### WHAT THE TASK REQUIRES
In the copy, keep every word of the data below and none of its pictures.

··· INFORMATION SHOWN ···

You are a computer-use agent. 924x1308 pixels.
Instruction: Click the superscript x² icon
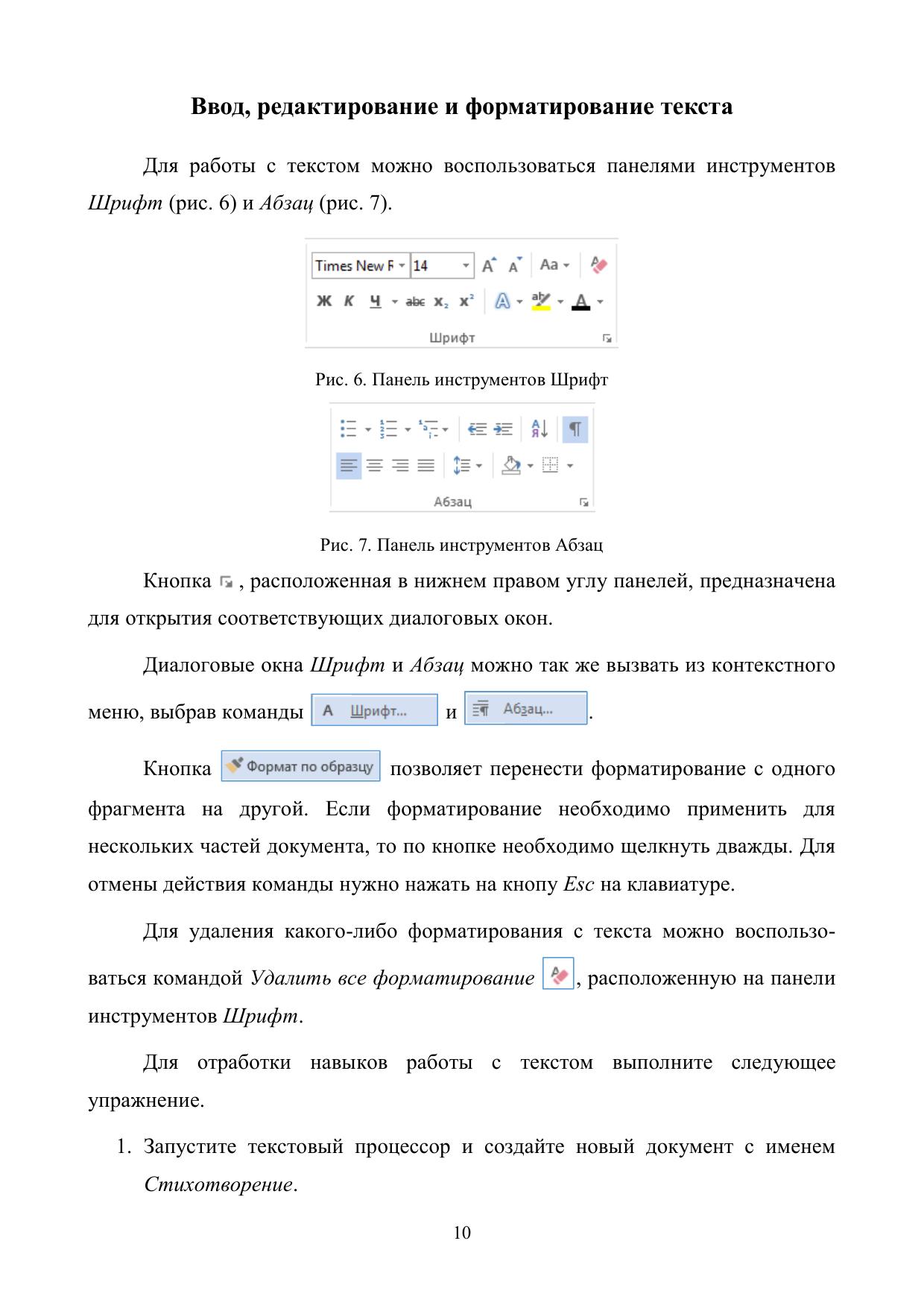coord(466,302)
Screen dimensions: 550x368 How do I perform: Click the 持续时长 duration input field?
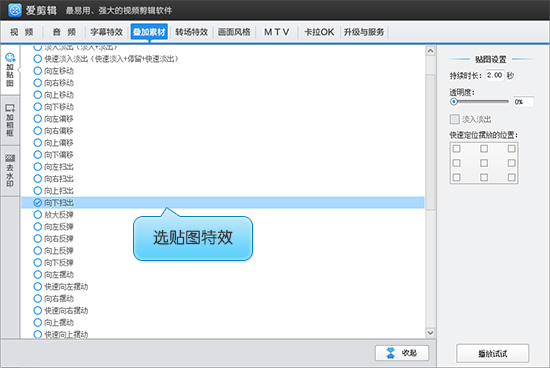(x=495, y=75)
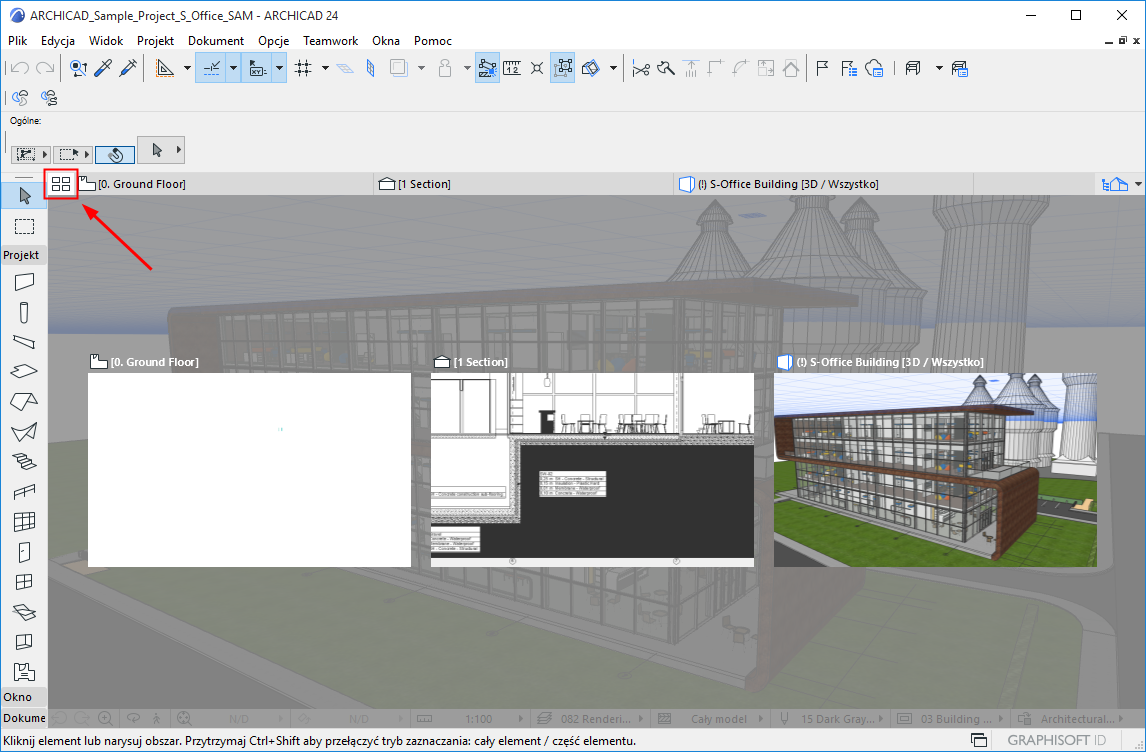Open the S-Office Building 3D preview thumbnail
The image size is (1146, 752).
click(935, 470)
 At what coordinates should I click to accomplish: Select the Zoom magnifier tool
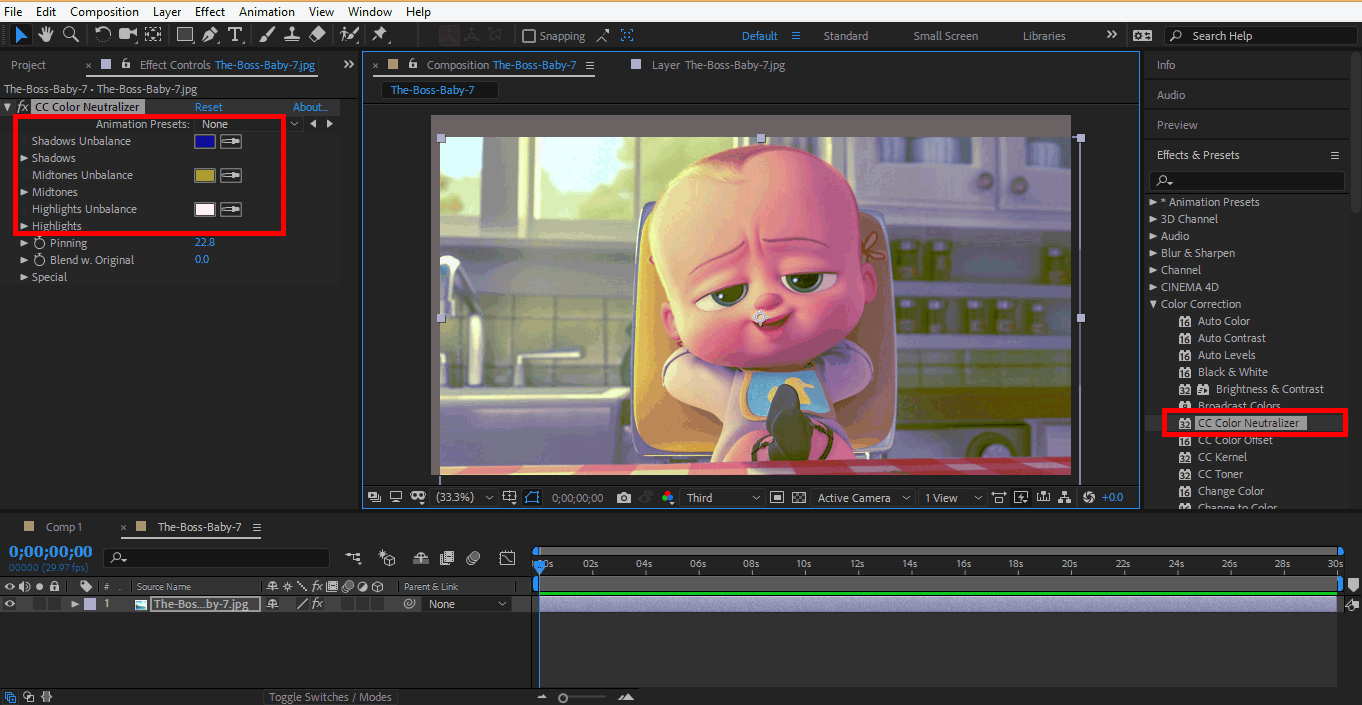coord(71,35)
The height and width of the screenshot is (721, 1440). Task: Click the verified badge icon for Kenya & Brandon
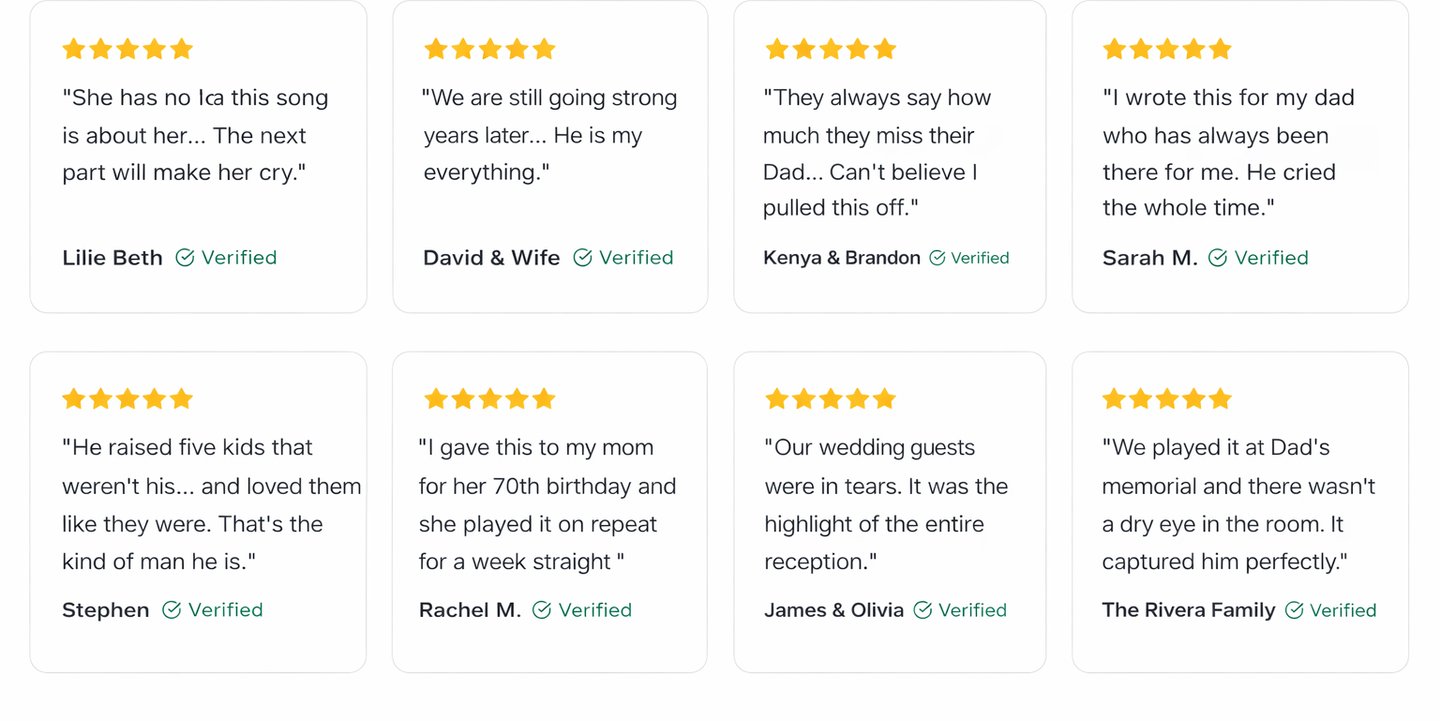[937, 258]
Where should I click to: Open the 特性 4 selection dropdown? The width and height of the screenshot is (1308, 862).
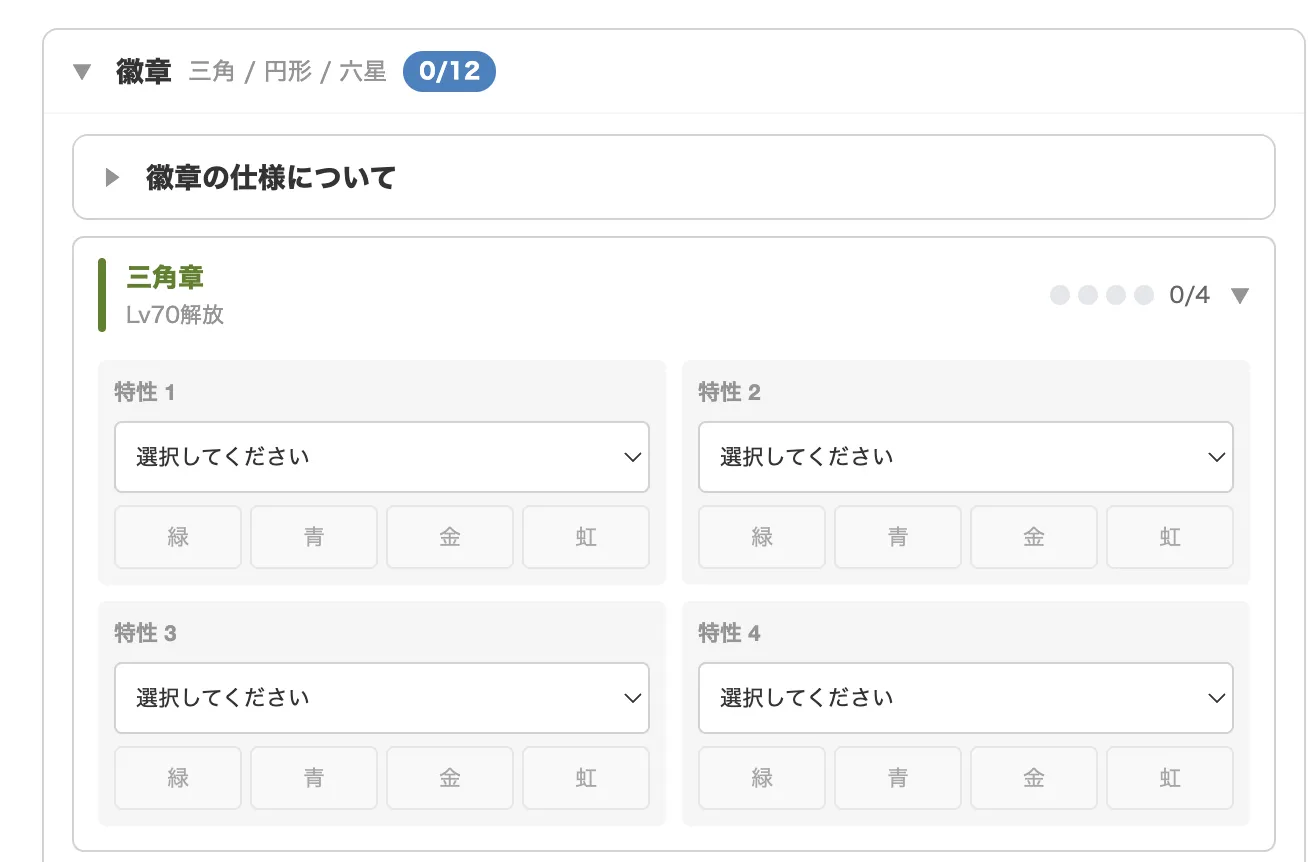(966, 698)
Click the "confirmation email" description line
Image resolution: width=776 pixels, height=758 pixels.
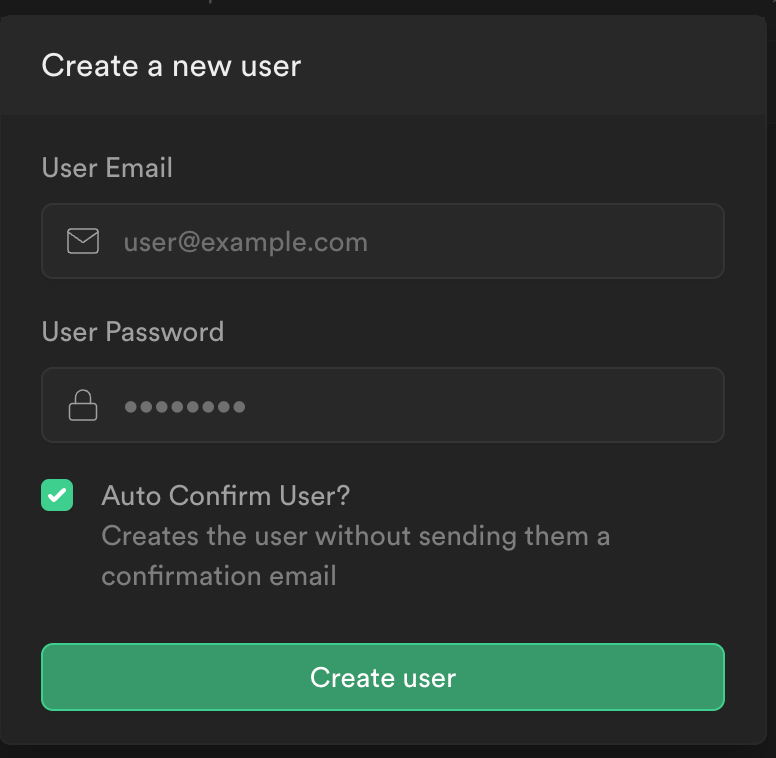click(218, 576)
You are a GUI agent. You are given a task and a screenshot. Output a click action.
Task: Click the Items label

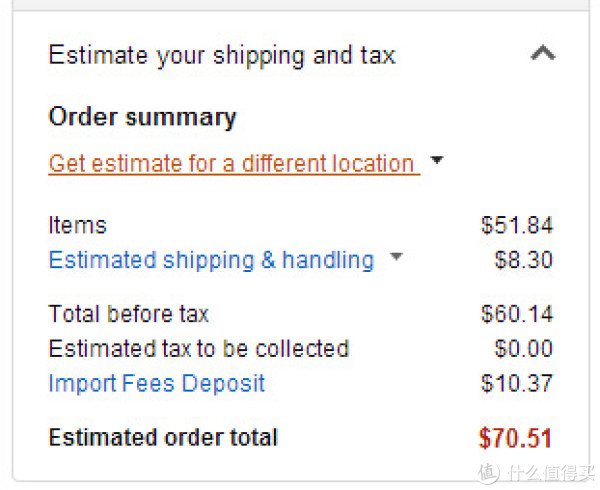[77, 225]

···

### RESPONSE AREA
You are a computer-use agent. 924x1308 pixels.
Instruction: Click the superscript x² icon
coord(466,302)
Screen dimensions: 550x368 How do I perform: Click the 持续时长 duration input field?
(x=495, y=75)
Open the S-Office Building 3D preview thumbnail
The image size is (1146, 752).
click(935, 470)
 At what coordinates should I click to accomplish: Select the Zoom magnifier tool
coord(71,35)
The height and width of the screenshot is (721, 1440). Task: Click the verified badge icon for Kenya & Brandon
[937, 258]
Where should I click to: Open the 特性 4 selection dropdown? The width and height of the screenshot is (1308, 862).
(966, 698)
Click the "confirmation email" description line
Image resolution: width=776 pixels, height=758 pixels.
click(218, 576)
You are a GUI agent. You are given a task and a screenshot. Output a click action.
Task: Click the Items label

[77, 225]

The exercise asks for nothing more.